▶ [STATED GOAL]
Can you pull every line of the listing below and reproduce each one word for word, with nothing added or changed?

--- START OF DATA FOR PROCESSING ---

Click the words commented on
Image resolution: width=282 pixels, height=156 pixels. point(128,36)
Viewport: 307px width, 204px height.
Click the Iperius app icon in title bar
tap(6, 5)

--- END OF DATA FOR PROCESSING ---

▶ [EXERCISE RESULT]
Click the words commented on
Image resolution: width=282 pixels, height=156 pixels. point(128,36)
Viewport: 307px width, 204px height.
Click the Iperius app icon in title bar
tap(6, 5)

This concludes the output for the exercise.